**WHAT IS BEING ASKED**
List everything from the line containing "Given: Click the green" down to the line containing "will (247, 265)." as a numbered list, leaving out blank lines.

**ITEMS**
.....
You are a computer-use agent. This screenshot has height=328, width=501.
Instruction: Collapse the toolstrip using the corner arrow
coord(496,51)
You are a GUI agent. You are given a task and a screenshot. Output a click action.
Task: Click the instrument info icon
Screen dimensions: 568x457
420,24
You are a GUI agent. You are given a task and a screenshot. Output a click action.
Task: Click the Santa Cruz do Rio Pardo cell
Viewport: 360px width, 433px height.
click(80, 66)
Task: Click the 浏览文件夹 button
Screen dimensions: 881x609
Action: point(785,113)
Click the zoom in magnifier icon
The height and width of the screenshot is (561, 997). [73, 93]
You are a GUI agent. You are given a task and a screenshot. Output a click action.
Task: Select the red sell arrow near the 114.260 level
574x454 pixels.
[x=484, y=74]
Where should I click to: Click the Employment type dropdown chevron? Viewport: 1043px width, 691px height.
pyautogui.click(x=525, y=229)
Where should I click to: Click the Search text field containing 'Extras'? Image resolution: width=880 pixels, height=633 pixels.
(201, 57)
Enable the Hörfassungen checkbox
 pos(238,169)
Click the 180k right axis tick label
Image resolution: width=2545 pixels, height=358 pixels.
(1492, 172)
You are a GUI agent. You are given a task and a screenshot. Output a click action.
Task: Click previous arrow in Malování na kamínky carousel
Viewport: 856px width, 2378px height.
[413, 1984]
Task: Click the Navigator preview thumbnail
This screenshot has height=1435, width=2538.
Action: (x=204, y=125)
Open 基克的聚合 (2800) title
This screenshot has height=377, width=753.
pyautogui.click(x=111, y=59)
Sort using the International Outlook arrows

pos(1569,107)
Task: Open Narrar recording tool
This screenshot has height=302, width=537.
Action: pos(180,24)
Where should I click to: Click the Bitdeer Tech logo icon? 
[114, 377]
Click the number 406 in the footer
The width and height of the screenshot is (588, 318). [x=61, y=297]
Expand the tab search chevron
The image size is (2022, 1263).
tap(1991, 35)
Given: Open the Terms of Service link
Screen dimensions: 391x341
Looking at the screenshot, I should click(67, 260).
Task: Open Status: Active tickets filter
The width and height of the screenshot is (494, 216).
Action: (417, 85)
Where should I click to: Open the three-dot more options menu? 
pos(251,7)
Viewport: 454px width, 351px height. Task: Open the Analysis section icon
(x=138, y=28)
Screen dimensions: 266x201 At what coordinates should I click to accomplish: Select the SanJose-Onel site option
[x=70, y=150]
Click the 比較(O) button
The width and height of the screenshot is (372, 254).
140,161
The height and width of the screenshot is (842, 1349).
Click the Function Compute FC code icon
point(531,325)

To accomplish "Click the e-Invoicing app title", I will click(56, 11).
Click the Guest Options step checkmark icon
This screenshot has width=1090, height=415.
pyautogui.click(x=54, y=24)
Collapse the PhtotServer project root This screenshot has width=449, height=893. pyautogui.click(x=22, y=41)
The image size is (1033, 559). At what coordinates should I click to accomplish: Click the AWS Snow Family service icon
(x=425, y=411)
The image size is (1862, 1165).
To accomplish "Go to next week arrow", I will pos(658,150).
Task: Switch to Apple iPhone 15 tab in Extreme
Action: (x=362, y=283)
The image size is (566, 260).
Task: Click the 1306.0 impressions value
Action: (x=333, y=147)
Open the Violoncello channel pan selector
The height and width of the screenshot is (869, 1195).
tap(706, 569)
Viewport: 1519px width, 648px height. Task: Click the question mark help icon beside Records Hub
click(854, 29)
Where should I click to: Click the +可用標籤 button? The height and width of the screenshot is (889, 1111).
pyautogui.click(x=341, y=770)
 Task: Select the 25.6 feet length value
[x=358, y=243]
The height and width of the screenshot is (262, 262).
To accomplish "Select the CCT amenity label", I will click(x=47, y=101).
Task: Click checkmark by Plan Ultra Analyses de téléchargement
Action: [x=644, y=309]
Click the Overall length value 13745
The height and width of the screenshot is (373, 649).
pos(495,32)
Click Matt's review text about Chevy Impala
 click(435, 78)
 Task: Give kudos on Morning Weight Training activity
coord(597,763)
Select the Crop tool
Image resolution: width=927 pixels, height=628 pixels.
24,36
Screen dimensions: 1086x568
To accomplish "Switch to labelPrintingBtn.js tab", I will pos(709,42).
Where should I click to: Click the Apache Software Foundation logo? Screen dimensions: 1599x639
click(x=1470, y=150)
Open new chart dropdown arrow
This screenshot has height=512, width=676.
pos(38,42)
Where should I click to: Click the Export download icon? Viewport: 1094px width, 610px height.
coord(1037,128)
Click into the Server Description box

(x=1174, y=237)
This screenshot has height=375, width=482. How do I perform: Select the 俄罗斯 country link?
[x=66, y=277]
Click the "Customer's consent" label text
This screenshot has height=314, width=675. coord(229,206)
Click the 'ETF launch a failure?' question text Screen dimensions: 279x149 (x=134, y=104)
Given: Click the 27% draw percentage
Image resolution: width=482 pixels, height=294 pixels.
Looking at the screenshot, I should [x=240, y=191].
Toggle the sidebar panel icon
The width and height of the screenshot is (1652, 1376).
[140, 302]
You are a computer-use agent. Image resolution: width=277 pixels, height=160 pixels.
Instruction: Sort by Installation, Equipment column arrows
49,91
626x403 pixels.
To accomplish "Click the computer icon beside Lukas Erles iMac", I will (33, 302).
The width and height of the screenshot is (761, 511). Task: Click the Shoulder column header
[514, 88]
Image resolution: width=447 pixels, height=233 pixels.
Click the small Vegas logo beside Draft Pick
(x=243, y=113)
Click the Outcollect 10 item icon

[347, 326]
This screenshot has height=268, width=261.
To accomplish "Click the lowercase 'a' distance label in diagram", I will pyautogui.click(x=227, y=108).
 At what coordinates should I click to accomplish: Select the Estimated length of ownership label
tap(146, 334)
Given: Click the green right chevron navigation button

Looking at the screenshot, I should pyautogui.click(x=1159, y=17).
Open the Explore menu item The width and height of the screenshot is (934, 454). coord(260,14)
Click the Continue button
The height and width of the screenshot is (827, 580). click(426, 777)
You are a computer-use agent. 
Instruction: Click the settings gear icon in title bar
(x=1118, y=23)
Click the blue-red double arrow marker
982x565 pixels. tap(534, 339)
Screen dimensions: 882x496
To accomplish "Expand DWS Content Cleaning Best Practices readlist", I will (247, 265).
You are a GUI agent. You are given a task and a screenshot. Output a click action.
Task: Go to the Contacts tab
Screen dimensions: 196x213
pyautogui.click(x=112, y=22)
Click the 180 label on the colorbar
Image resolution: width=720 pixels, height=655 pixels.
.....
**RESPONSE FOR THIS EXERCISE**
1. Given: Click the green right chevron navigation button
2. Looking at the screenshot, I should pyautogui.click(x=1159, y=17).
3. Open the Explore menu item The width and height of the screenshot is (934, 454). coord(260,14)
4. Click the Continue button
5. The height and width of the screenshot is (827, 580). click(426, 777)
6. You are a computer-use agent. 
7. Instruction: Click the settings gear icon in title bar
8. (x=1118, y=23)
9. Click the blue-red double arrow marker
10. 982x565 pixels. tap(534, 339)
11. Screen dimensions: 882x496
12. To accomplish "Expand DWS Content Cleaning Best Practices readlist", I will (247, 265).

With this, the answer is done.